Exercise details:
Rewrite the entries as a Markdown table with the columns "Row" and "Entry text", from the first line of the entries through the line containing "click(x=85, y=189)". Skip blank lines and leave out the pictures.

★ ★ ★

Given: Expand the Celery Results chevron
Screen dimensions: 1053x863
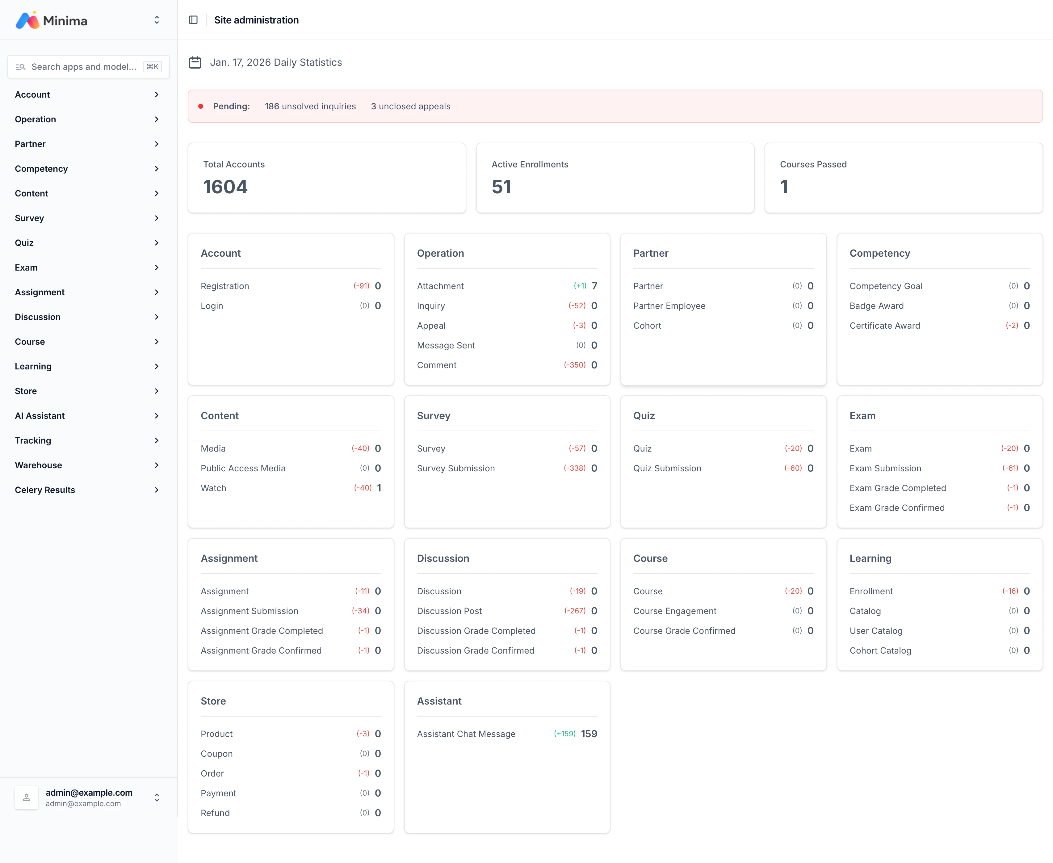Looking at the screenshot, I should 157,490.
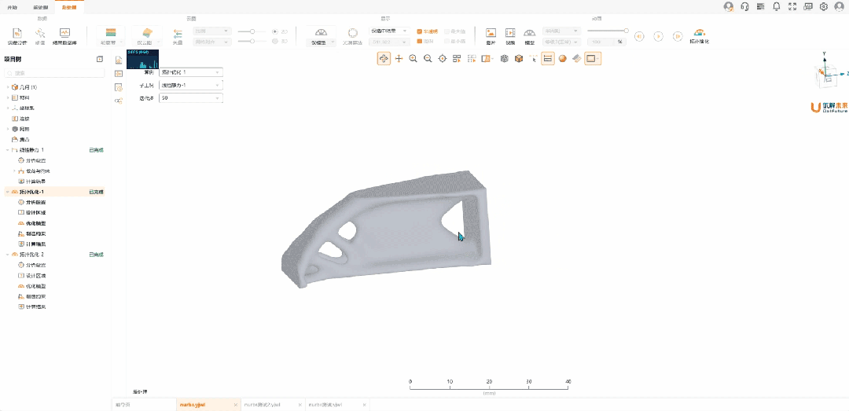Screen dimensions: 849x411
Task: Click the 视频 video export icon
Action: point(510,35)
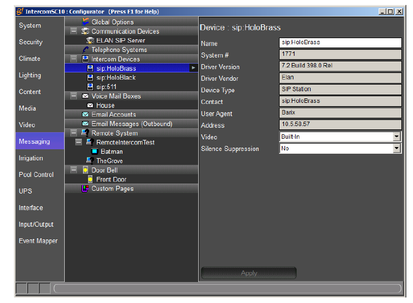Click the Custom Pages icon
This screenshot has width=413, height=303.
click(x=85, y=189)
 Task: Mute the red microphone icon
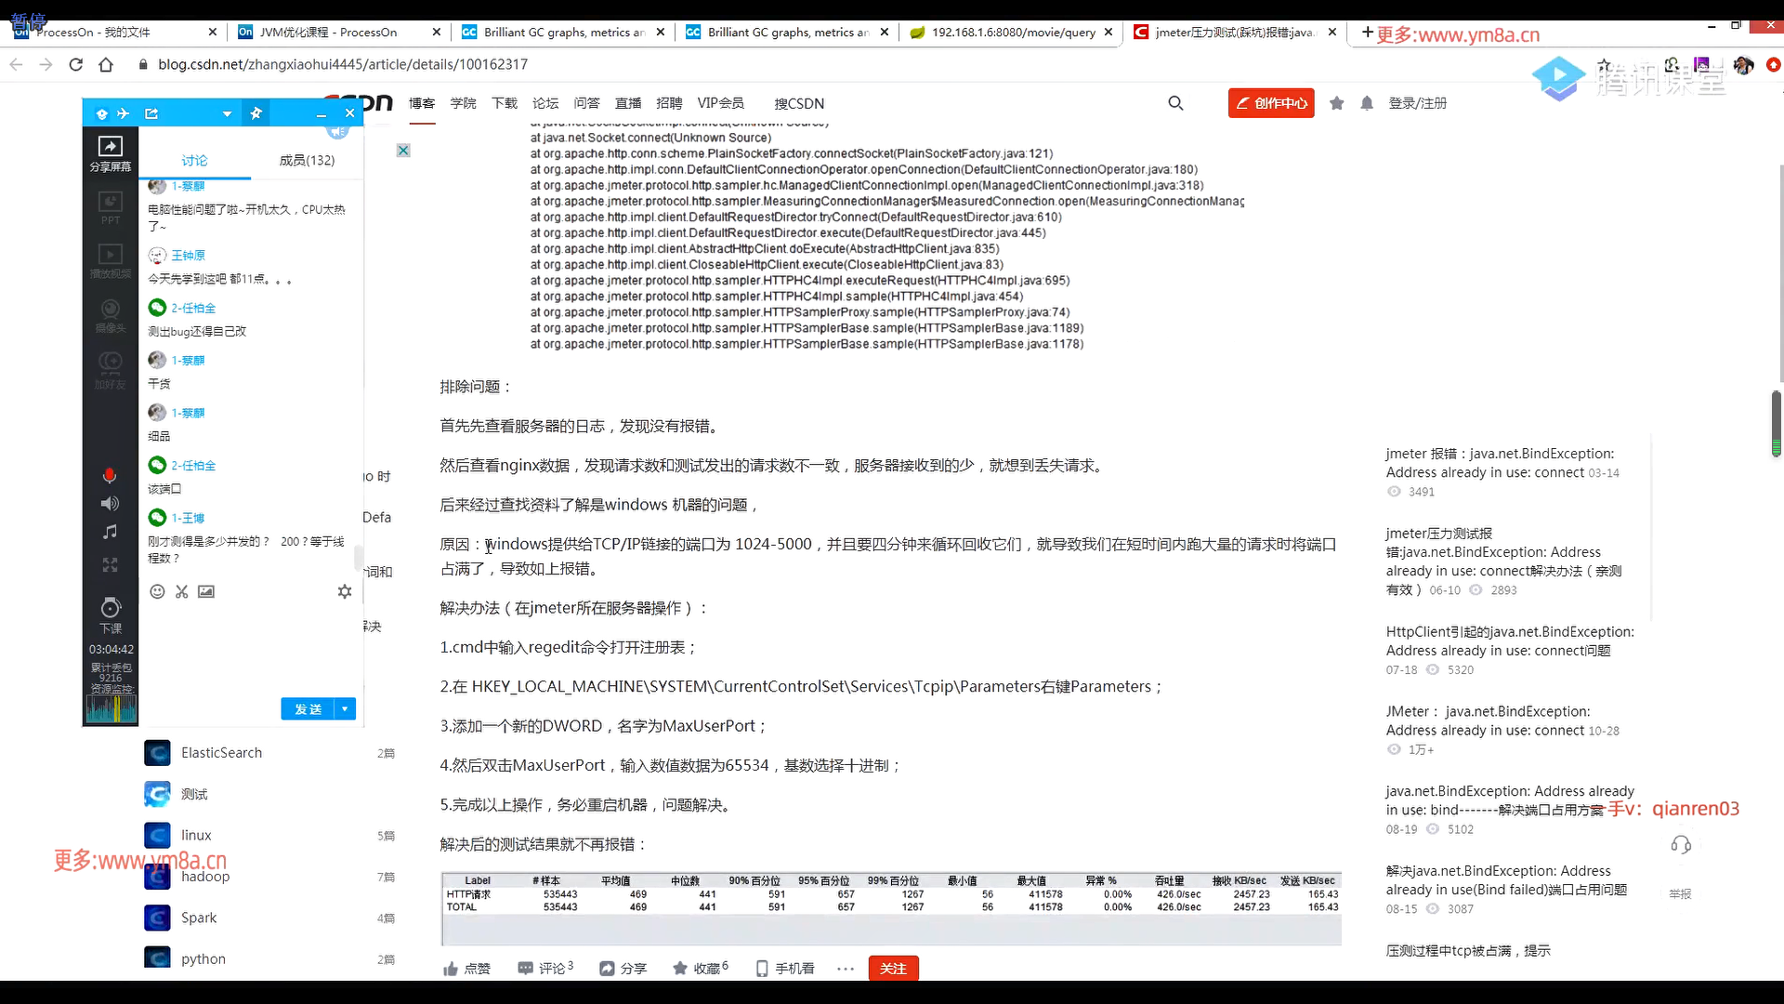110,476
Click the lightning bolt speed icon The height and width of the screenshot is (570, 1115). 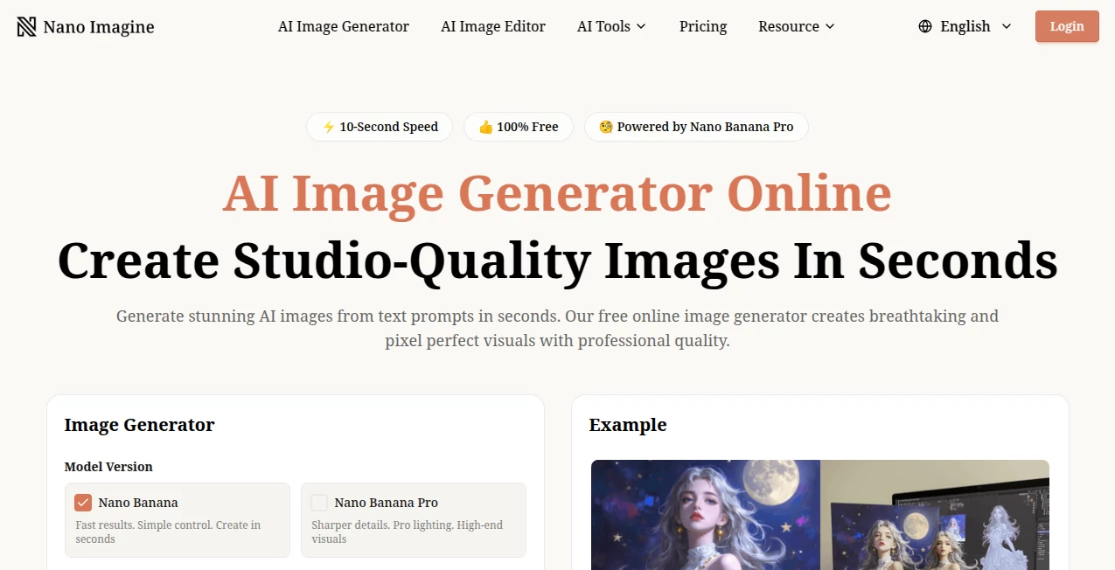pyautogui.click(x=327, y=127)
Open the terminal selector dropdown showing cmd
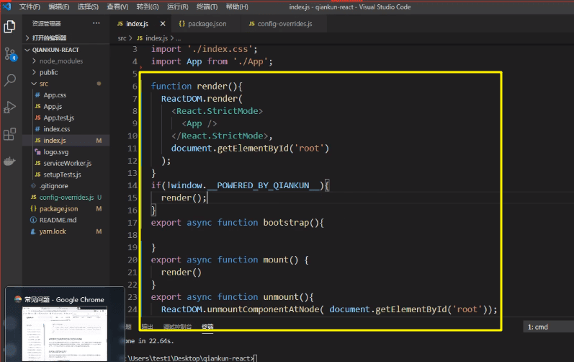Screen dimensions: 574x362 pos(547,327)
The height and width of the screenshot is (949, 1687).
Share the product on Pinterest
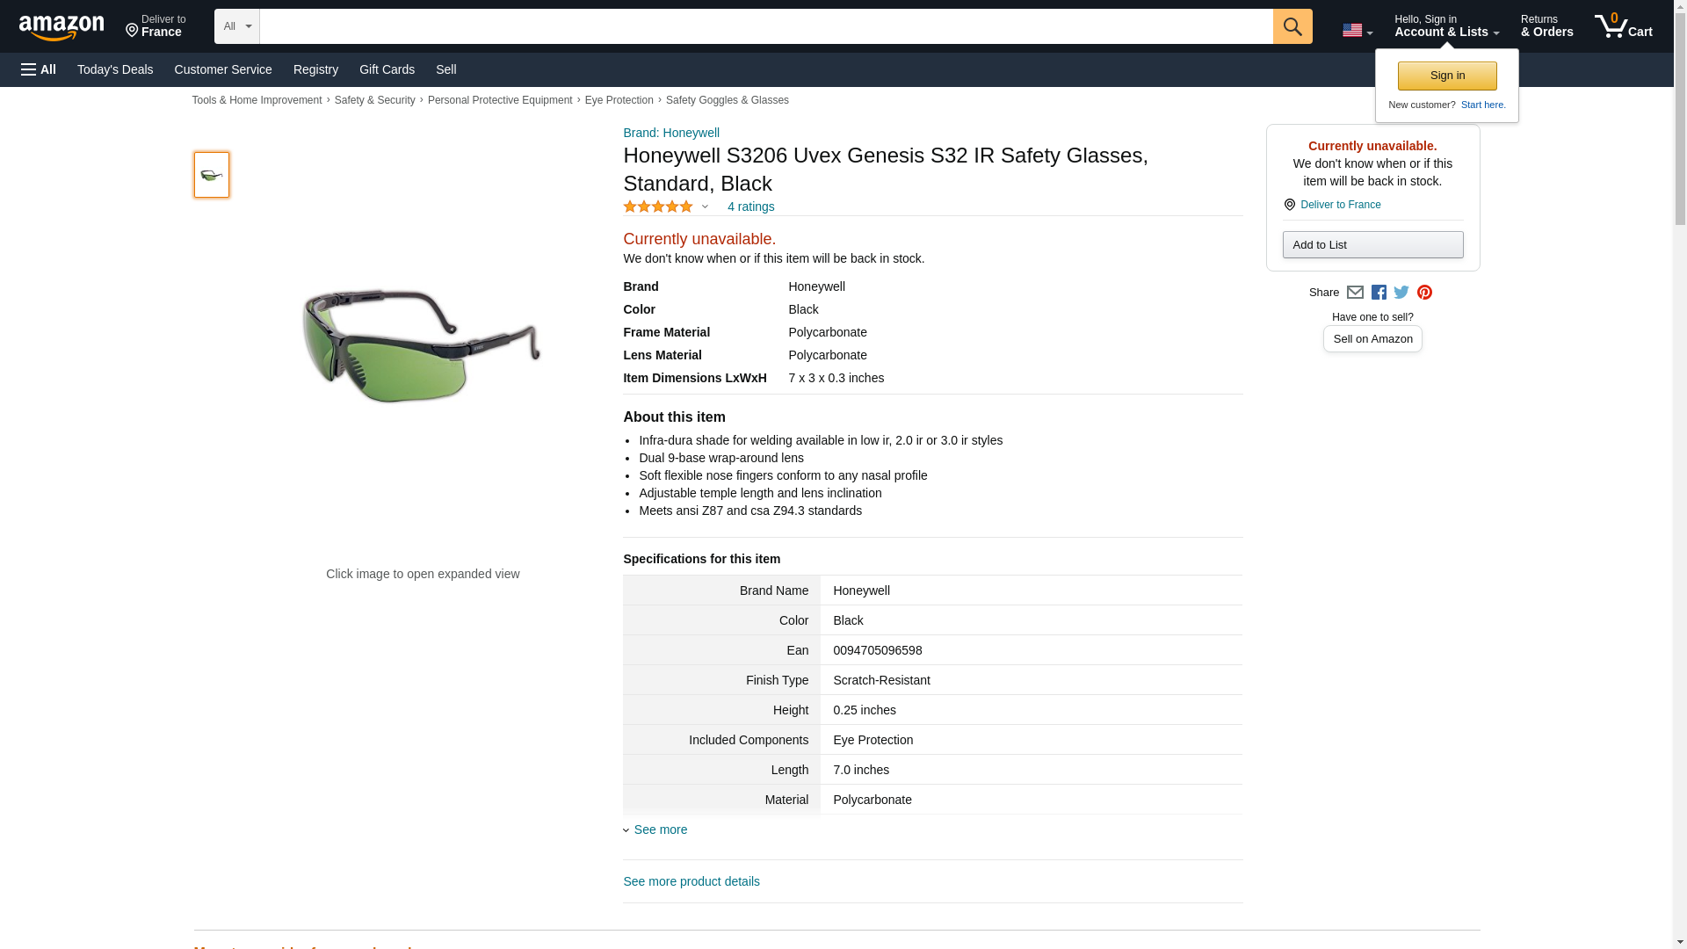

★ ★ ★

Exercise result:
| Row | Entry text |
|---|---|
| 1 | Given: Expand the Celery Results chevron |
| 2 | Screen dimensions: 1053x863 |
| 3 | Looking at the screenshot, I should 157,490. |
| 4 | Screen dimensions: 849x411 |
| 5 | Task: Click the 视频 video export icon |
| 6 | Action: point(510,35) |
| 7 | Click the Custom Pages icon |
| 8 | This screenshot has width=413, height=303. |
| 9 | click(x=85, y=189) |